Nevada basketball coach Trent Johnson agreed Tuesday to a new five-year deal that nearly doubles his annual pay to $450,000, saying he couldn't look himself in the mirror if he abandoned the Wolf Pack now.
Johnson, in his fifth year at Nevada, said he interviewed for the vacant job at Utah but decided Monday night on the return flight to Reno that he would remain with Nevada.
"I'm overwhelmed, really thankful," Johnson said at a campus news conference during which more than 50 boosters gave him a standing ovation.
"I am thrilled to be able to stay here and continue what we started," he said. "I want our program to be thought of as a program that can go to the NCAA tournament every year."
Johnson joined athletic director Chris Ault and university president John Lilley in announcing his plans to remain with the school that he led in this year's NCAA Tournament into the round of 16. It was the first "Sweet Sixteen" berth in the Wolf Pack's history and Nevada's third overall NCAA tourney appearance.
"People have discovered this university nationwide because of the very fine way in which Trent Johnson has conducted himself and the fine men he has coached," Lilley said.

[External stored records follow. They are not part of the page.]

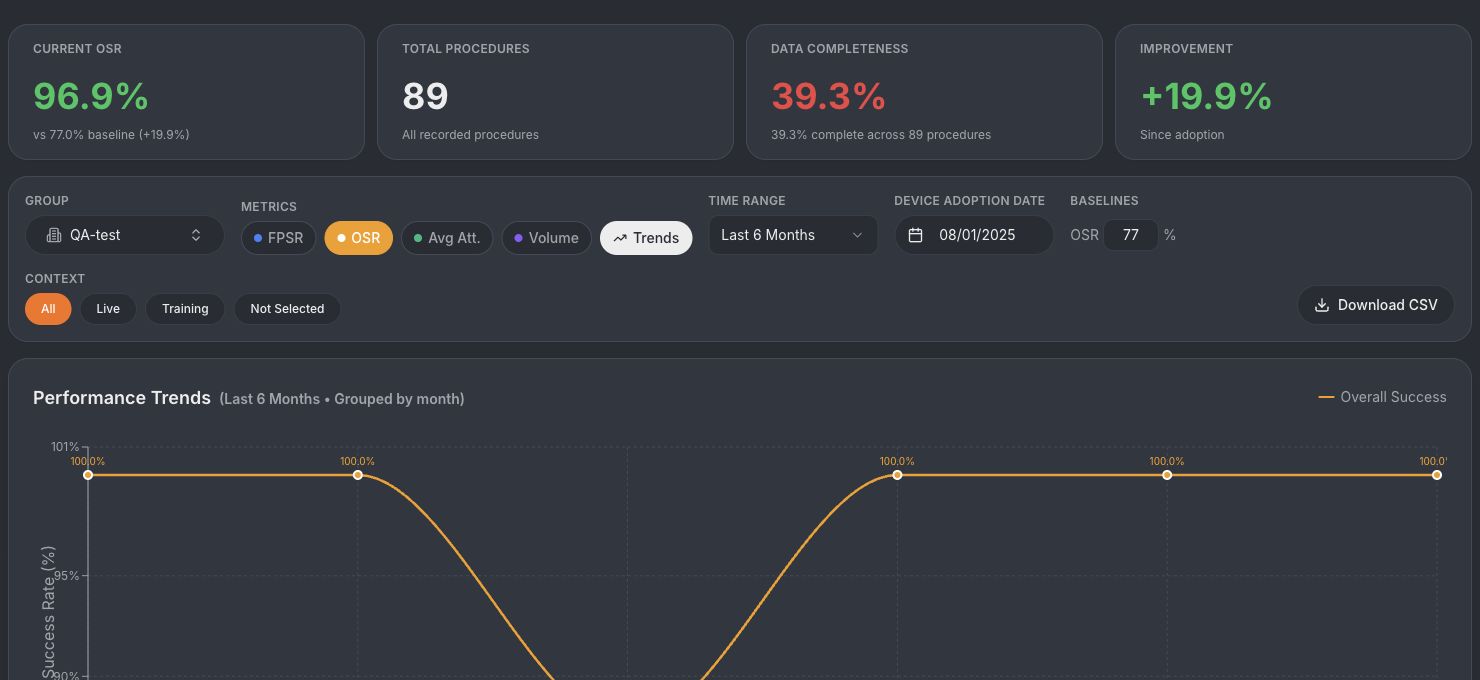Image resolution: width=1480 pixels, height=680 pixels.
Task: Click the building icon in Group selector
Action: pos(54,235)
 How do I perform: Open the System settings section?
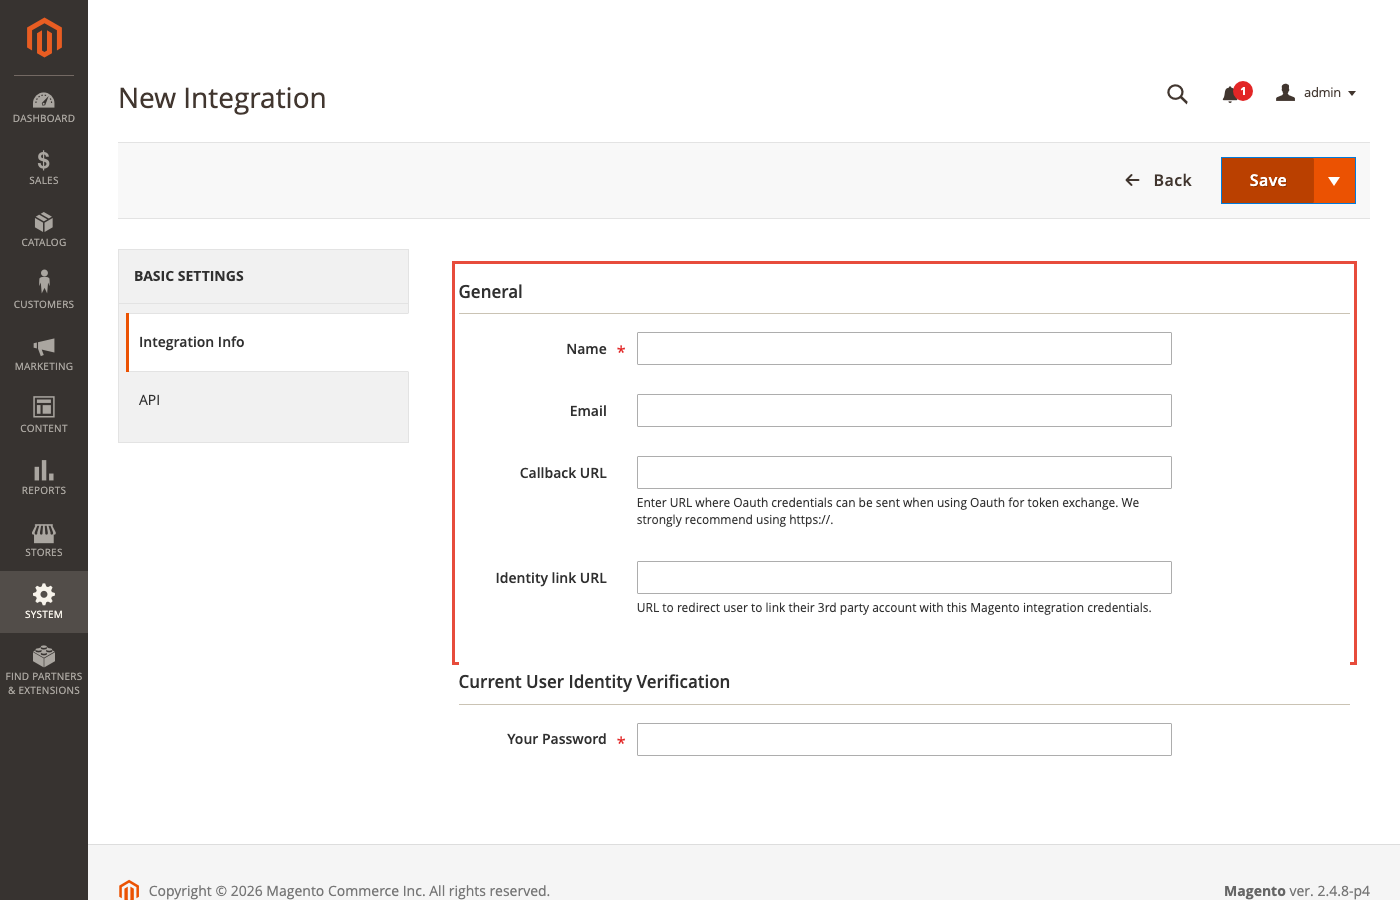[x=43, y=602]
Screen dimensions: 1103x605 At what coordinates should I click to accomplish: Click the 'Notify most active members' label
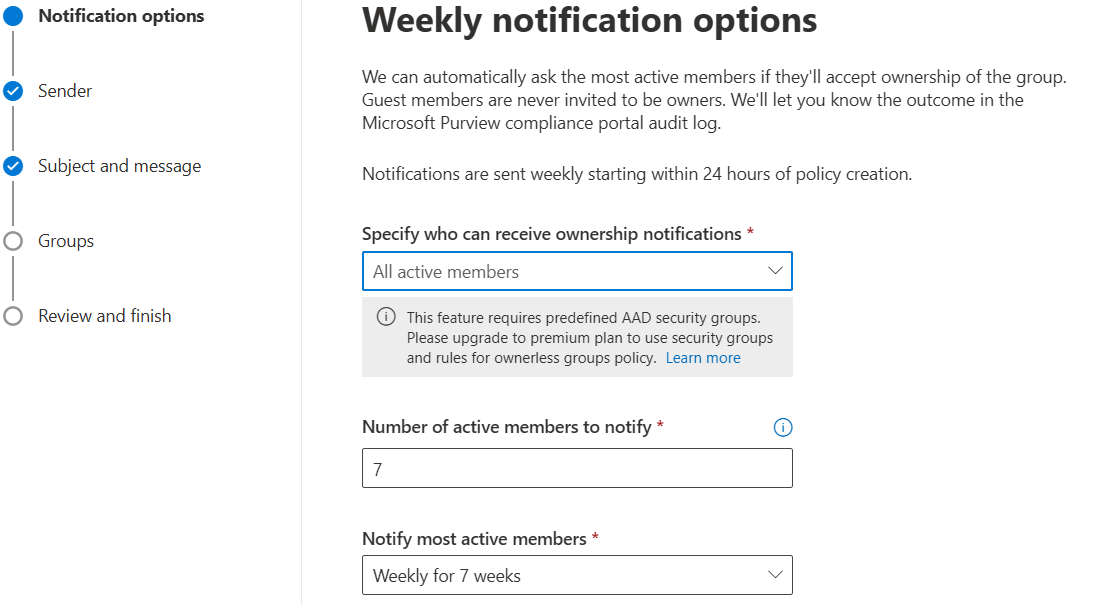click(x=474, y=539)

Johnson had one year remaining on a three-year contract that paid him $227,000 a year. The new contract replaces that with an annual base salary of $200,000, radio and television compensation worth $150,000 and $100,000 for benefits and other appearances, the school said in a statement.
Nevada upended Michigan State in the opening round of the NCAA tournament then routed third-ranked Gonzaga before falling to Georgia Tech at St. Louis last Friday to close the season at 25-9.
The Wolf Pack, which plays in the Western Athletic Conference, has improved each year since Johnson arrived, posting records of 9-20, 10-18, 17-13 and 18-14 before registering this year's school-record 25 wins.
Johnson, 47, a former assistant at Stanford, told reporters last week he was upset by talk that he might capitalize on the team's strong showing and leave the northern Nevada school for a larger university.
"I said it before, I don't want to be known as a hot commodity," Johnson said Tuesday.
"I want to be known as someone who was a part of building something special," he said.
"The easiest thing to do in the coaching profession ... is when you have an element of success, you take off and take the next highest paycheck or go to the next elite program, so to speak," Johnson told reporters.
"That's never been the agenda for me. My agenda has always been what's best for the kids," he said.
Johnson said freshman center Nick Fazekas reminded him that he had picked Nevada over Utah and Marquette.
"He said, `Coach, I came to play for the University of Nevada but I also came to play for you,'" Johnson said.
"At the end of the day, what's being said and how much money is being thrown around - that's when I have to look myself in the mirror and say, `Hey, these kids made a huge commitment to all of us.' That's where my passion lies," he said.
Nevada loses two senior starters from this year's team, guards Todd Okeson and Garry Hill-Thomas. Junior swingman Kirk Snyder is considering leaving to enter the NBA draft.
Johnson said he's counseling Snyder to stay at Nevada unless he gets a guarantee that he'll be a first-round pick.
"If Kirk Snyder could go in the first round, that's guaranteed money. He could always come back and go to summer school. It would be very selfish of me to try to force Kirk to come back," Johnson said.
But "there are probably 45 guys in college basketball right now this year that are every bit as good and as talented - regardless of what position - as Kirk Snyder."